> [Your task]:
Copy the data verbatim and leave out every picture.

> [Records to process]:
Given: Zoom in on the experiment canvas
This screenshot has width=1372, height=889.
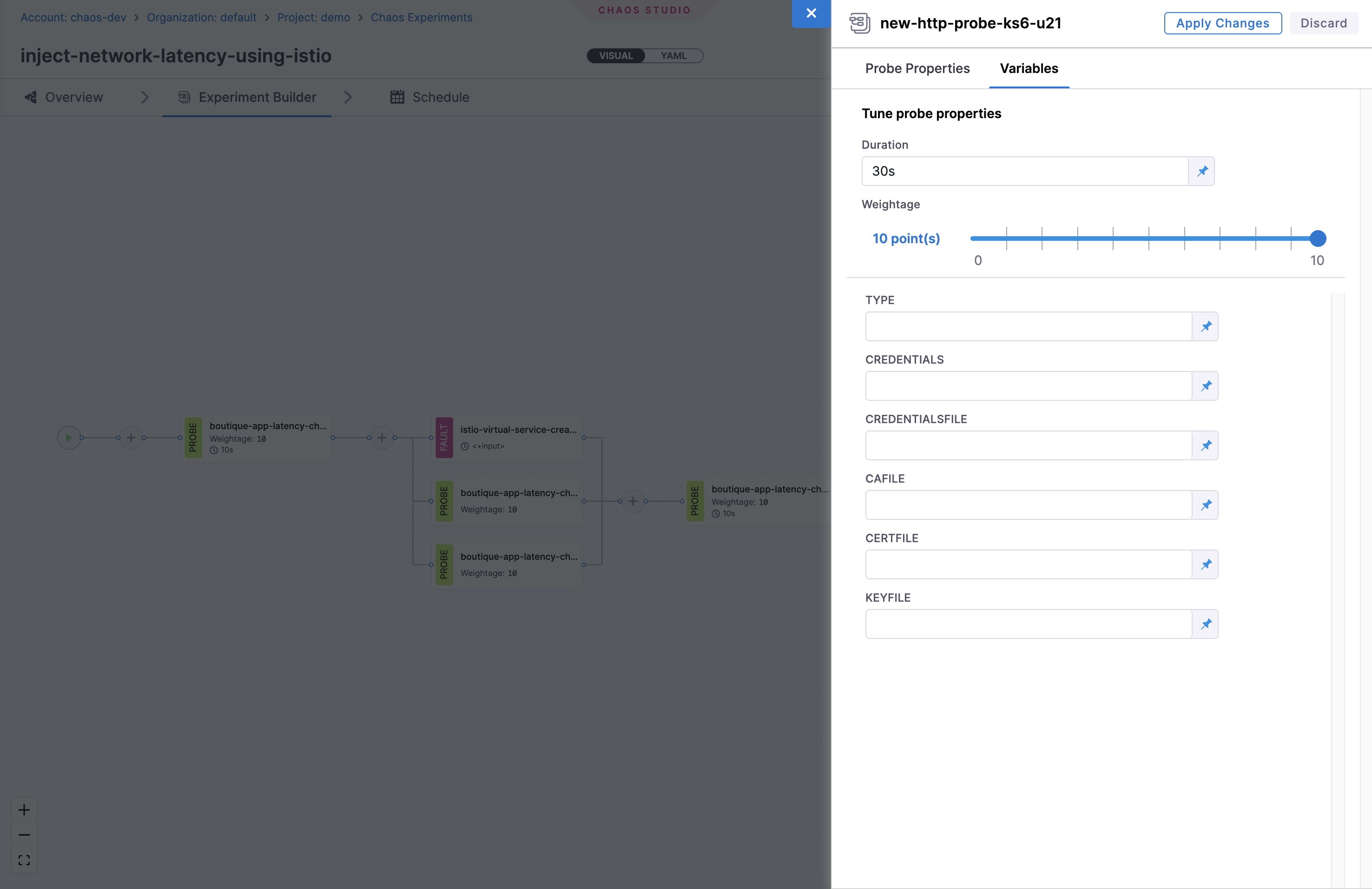Looking at the screenshot, I should point(24,810).
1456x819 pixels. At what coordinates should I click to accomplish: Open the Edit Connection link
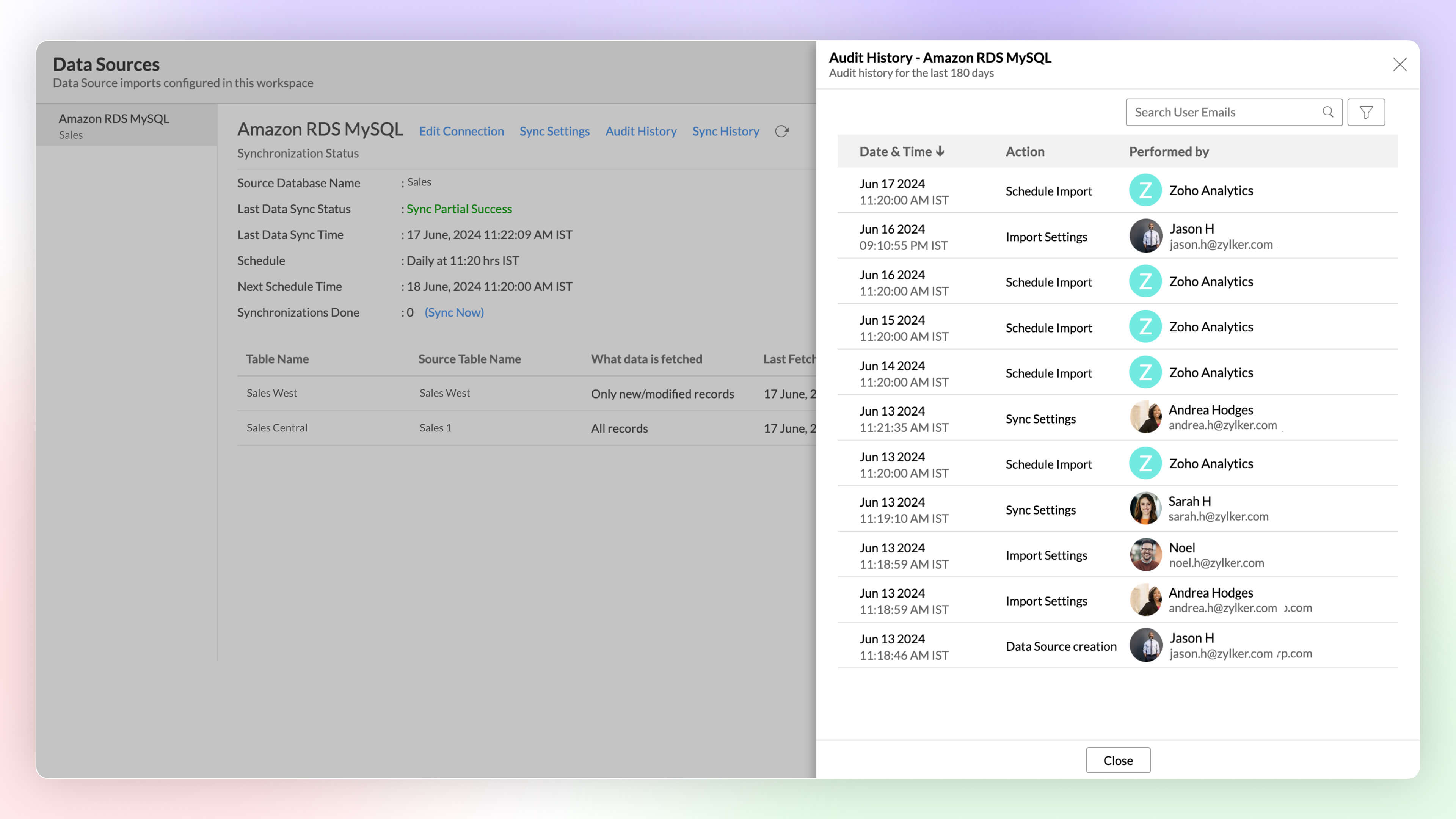click(x=461, y=131)
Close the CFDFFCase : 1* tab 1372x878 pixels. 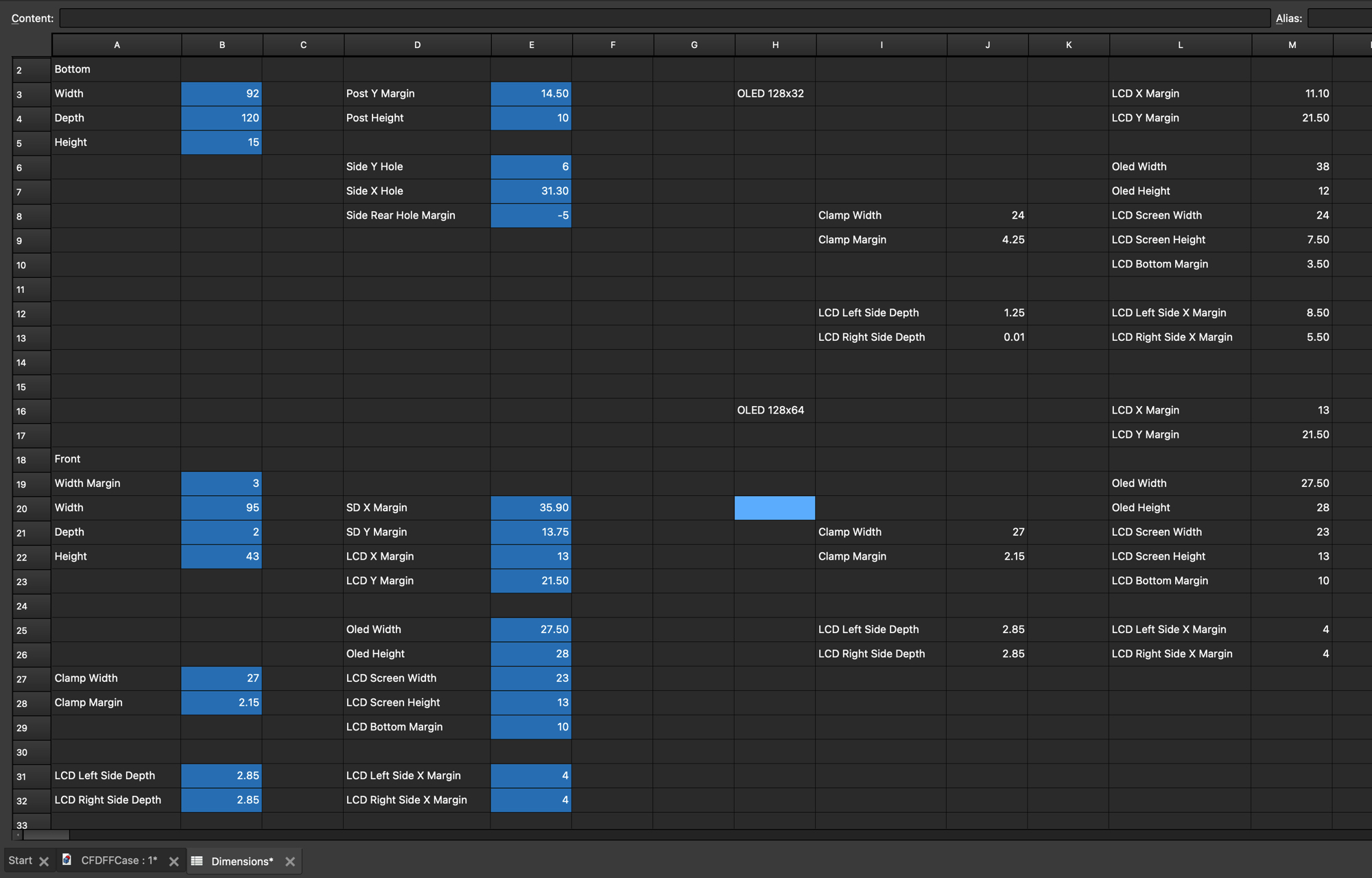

> [Answer section]:
Given: Zoom in on the experiment canvas
This screenshot has width=1372, height=889.
Looking at the screenshot, I should point(24,810).
1456x819 pixels. At what coordinates should I click to accomplish: Open the Edit Connection link
click(x=461, y=131)
Close the CFDFFCase : 1* tab 1372x878 pixels. 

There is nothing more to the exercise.